**Task item:** Could you write out the records below exactly as they appear?

Pixel coordinate grounding data
-=-=-=-=-

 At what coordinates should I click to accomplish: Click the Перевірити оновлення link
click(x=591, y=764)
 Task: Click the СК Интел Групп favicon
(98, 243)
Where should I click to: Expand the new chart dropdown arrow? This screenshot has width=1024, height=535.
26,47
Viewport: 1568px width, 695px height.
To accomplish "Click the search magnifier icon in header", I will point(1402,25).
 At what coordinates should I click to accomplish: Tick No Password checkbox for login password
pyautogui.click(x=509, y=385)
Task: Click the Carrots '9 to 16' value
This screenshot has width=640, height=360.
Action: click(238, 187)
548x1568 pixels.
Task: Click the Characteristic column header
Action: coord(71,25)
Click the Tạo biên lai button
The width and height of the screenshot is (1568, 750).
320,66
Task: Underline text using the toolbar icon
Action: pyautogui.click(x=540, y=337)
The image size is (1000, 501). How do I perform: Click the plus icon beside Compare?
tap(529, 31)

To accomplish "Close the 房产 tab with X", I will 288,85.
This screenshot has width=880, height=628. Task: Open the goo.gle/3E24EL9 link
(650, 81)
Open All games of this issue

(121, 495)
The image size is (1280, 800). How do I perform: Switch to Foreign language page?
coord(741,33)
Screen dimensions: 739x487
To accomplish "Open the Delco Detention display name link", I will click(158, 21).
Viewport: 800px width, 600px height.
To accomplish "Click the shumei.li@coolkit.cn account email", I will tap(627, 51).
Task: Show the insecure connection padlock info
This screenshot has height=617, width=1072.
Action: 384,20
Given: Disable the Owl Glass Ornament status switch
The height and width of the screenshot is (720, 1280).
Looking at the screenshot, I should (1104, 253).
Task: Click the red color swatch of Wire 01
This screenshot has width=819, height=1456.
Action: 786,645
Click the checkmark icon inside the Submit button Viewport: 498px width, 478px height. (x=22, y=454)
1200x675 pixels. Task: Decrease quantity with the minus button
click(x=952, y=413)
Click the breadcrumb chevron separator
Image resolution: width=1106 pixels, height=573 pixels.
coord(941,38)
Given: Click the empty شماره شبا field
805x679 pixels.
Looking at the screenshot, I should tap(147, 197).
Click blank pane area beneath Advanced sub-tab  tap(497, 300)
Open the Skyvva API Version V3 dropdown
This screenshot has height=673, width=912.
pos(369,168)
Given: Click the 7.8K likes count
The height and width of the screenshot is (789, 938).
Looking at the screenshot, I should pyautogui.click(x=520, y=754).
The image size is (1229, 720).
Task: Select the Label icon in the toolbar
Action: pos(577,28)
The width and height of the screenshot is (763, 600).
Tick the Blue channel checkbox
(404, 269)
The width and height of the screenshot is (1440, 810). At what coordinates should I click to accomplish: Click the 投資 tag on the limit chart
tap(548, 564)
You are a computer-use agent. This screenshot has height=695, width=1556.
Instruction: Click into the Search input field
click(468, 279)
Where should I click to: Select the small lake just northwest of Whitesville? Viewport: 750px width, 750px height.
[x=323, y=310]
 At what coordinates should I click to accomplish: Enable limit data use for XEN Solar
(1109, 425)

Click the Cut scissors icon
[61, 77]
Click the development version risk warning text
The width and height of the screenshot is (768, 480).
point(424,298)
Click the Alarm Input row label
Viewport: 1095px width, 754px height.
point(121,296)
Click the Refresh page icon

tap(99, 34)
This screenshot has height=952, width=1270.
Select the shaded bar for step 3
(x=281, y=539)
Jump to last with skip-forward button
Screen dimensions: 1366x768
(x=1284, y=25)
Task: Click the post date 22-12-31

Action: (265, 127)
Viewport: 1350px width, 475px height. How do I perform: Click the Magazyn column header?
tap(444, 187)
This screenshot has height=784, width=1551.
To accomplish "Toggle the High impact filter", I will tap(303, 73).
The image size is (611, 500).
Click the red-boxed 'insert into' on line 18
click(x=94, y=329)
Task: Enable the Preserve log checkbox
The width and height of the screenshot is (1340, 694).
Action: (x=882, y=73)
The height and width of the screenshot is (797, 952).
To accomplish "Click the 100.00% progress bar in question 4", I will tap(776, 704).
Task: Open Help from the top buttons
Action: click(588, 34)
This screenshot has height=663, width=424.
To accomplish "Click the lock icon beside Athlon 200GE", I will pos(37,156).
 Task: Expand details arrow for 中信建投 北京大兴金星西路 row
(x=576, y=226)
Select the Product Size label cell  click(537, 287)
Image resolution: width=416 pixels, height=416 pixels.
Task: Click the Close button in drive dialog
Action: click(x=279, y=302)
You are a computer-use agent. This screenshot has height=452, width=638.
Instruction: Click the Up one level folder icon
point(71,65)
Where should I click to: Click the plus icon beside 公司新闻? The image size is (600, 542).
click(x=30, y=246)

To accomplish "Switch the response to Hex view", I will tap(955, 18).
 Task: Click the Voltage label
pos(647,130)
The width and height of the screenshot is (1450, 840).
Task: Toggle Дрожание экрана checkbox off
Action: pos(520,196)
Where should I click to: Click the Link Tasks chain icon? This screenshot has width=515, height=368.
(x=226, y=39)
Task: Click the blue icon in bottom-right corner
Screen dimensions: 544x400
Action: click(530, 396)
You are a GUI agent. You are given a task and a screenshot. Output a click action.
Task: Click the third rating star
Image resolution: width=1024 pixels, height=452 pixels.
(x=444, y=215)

-=-=-=-=-

**Completed exercise:**
 At what coordinates should I click to accomplish: Click the Перевірити оновлення link
click(x=591, y=764)
 Task: Click the СК Интел Групп favicon
(98, 243)
Where should I click to: Expand the new chart dropdown arrow? This screenshot has width=1024, height=535.
26,47
Viewport: 1568px width, 695px height.
To accomplish "Click the search magnifier icon in header", I will point(1402,25).
 At what coordinates should I click to accomplish: Tick No Password checkbox for login password
pyautogui.click(x=509, y=385)
Task: Click the Carrots '9 to 16' value
This screenshot has width=640, height=360.
Action: click(238, 187)
548x1568 pixels.
Task: Click the Characteristic column header
Action: coord(71,25)
Click the Tạo biên lai button
The width and height of the screenshot is (1568, 750).
320,66
Task: Underline text using the toolbar icon
Action: pyautogui.click(x=540, y=337)
The image size is (1000, 501). How do I perform: Click the plus icon beside Compare?
tap(529, 31)

To accomplish "Close the 房产 tab with X", I will 288,85.
This screenshot has width=880, height=628. Task: Open the goo.gle/3E24EL9 link
(650, 81)
Open All games of this issue

(121, 495)
The image size is (1280, 800). How do I perform: Switch to Foreign language page?
coord(741,33)
Screen dimensions: 739x487
To accomplish "Open the Delco Detention display name link", I will click(158, 21).
Viewport: 800px width, 600px height.
To accomplish "Click the shumei.li@coolkit.cn account email", I will tap(627, 51).
Task: Show the insecure connection padlock info
This screenshot has height=617, width=1072.
Action: 384,20
Given: Disable the Owl Glass Ornament status switch
The height and width of the screenshot is (720, 1280).
Looking at the screenshot, I should (1104, 253).
Task: Click the red color swatch of Wire 01
This screenshot has width=819, height=1456.
Action: 786,645
Click the checkmark icon inside the Submit button Viewport: 498px width, 478px height. (x=22, y=454)
1200x675 pixels. Task: Decrease quantity with the minus button
click(x=952, y=413)
Click the breadcrumb chevron separator
Image resolution: width=1106 pixels, height=573 pixels.
coord(941,38)
Given: Click the empty شماره شبا field
805x679 pixels.
Looking at the screenshot, I should tap(147, 197).
Click blank pane area beneath Advanced sub-tab  tap(497, 300)
Open the Skyvva API Version V3 dropdown
This screenshot has height=673, width=912.
pos(369,168)
Given: Click the 7.8K likes count
The height and width of the screenshot is (789, 938).
Looking at the screenshot, I should pyautogui.click(x=520, y=754).
The image size is (1229, 720).
Task: Select the Label icon in the toolbar
Action: pos(577,28)
The width and height of the screenshot is (763, 600).
Tick the Blue channel checkbox
(404, 269)
The width and height of the screenshot is (1440, 810). At what coordinates should I click to accomplish: Click the 投資 tag on the limit chart
tap(548, 564)
You are a computer-use agent. This screenshot has height=695, width=1556.
Instruction: Click into the Search input field
click(468, 279)
Where should I click to: Select the small lake just northwest of Whitesville? Viewport: 750px width, 750px height.
[x=323, y=310]
 At what coordinates should I click to accomplish: Enable limit data use for XEN Solar
(1109, 425)

Click the Cut scissors icon
[61, 77]
Click the development version risk warning text
The width and height of the screenshot is (768, 480).
point(424,298)
Click the Alarm Input row label
Viewport: 1095px width, 754px height.
point(121,296)
Click the Refresh page icon

tap(99, 34)
This screenshot has height=952, width=1270.
Select the shaded bar for step 3
(x=281, y=539)
Jump to last with skip-forward button
Screen dimensions: 1366x768
(x=1284, y=25)
Task: Click the post date 22-12-31

Action: (265, 127)
Viewport: 1350px width, 475px height. How do I perform: Click the Magazyn column header?
tap(444, 187)
This screenshot has height=784, width=1551.
To accomplish "Toggle the High impact filter", I will tap(303, 73).
The image size is (611, 500).
Click the red-boxed 'insert into' on line 18
click(x=94, y=329)
Task: Enable the Preserve log checkbox
The width and height of the screenshot is (1340, 694).
Action: (x=882, y=73)
The height and width of the screenshot is (797, 952).
To accomplish "Click the 100.00% progress bar in question 4", I will tap(776, 704).
Task: Open Help from the top buttons
Action: click(588, 34)
This screenshot has height=663, width=424.
To accomplish "Click the lock icon beside Athlon 200GE", I will pos(37,156).
 Task: Expand details arrow for 中信建投 北京大兴金星西路 row
(x=576, y=226)
Select the Product Size label cell  click(537, 287)
Image resolution: width=416 pixels, height=416 pixels.
Task: Click the Close button in drive dialog
Action: click(x=279, y=302)
You are a computer-use agent. This screenshot has height=452, width=638.
Instruction: Click the Up one level folder icon
point(71,65)
Where should I click to: Click the plus icon beside 公司新闻? The image size is (600, 542).
click(x=30, y=246)

To accomplish "Switch the response to Hex view", I will tap(955, 18).
 Task: Click the Voltage label
pos(647,130)
The width and height of the screenshot is (1450, 840).
Task: Toggle Дрожание экрана checkbox off
Action: pos(520,196)
Where should I click to: Click the Link Tasks chain icon? This screenshot has width=515, height=368.
(x=226, y=39)
Task: Click the blue icon in bottom-right corner
Screen dimensions: 544x400
Action: click(530, 396)
You are a GUI agent. You are given a task and a screenshot. Output a click action.
Task: Click the third rating star
Image resolution: width=1024 pixels, height=452 pixels.
(x=444, y=215)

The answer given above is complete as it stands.